[What is being asked]:
Once you have counted the lines below that contain "computer", give that number and nothing else.

[Data listing]:
Content starts

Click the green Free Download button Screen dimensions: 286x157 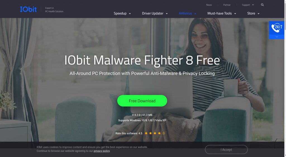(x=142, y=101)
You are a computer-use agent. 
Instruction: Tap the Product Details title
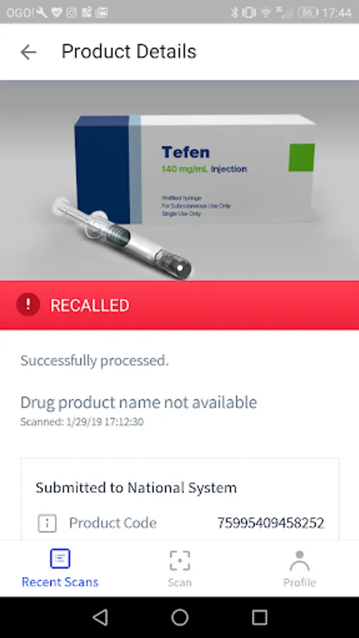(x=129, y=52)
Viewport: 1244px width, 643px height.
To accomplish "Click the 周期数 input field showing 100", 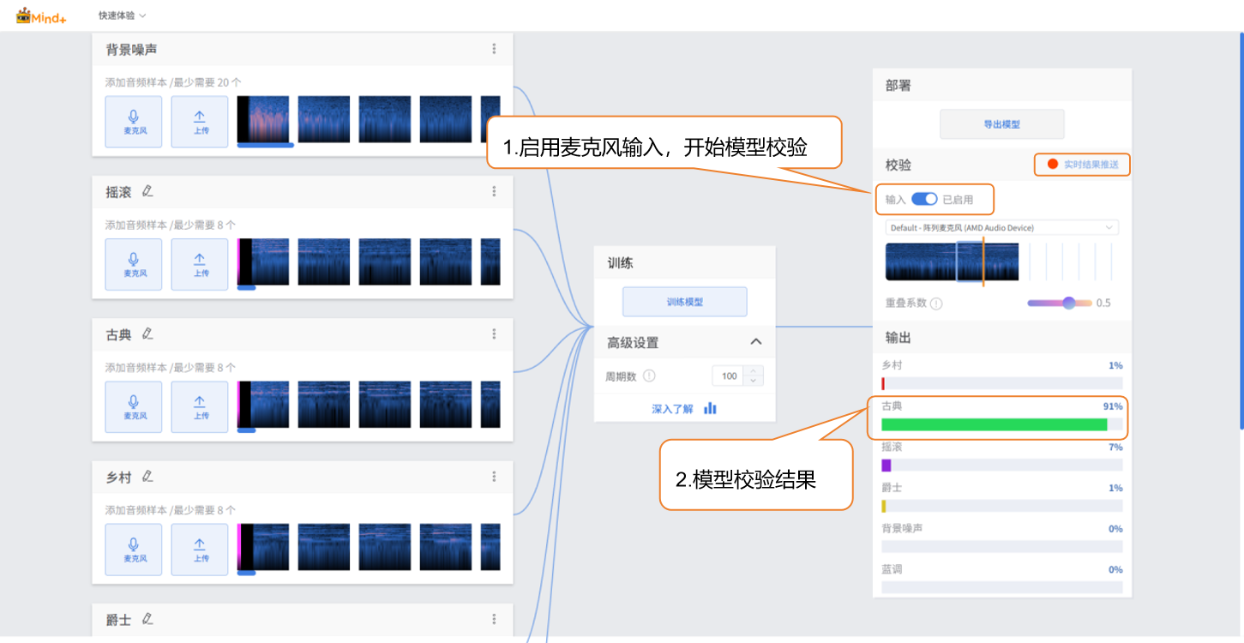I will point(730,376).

Content ends
Content starts

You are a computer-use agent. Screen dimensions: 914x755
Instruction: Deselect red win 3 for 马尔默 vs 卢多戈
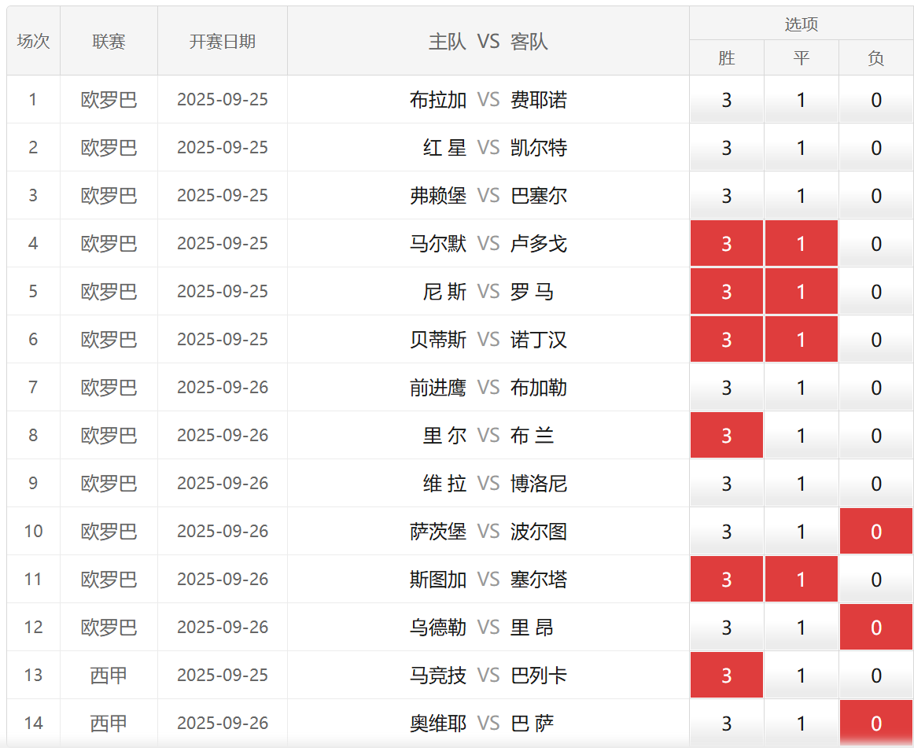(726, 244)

Content ends

[Result for this task]:
2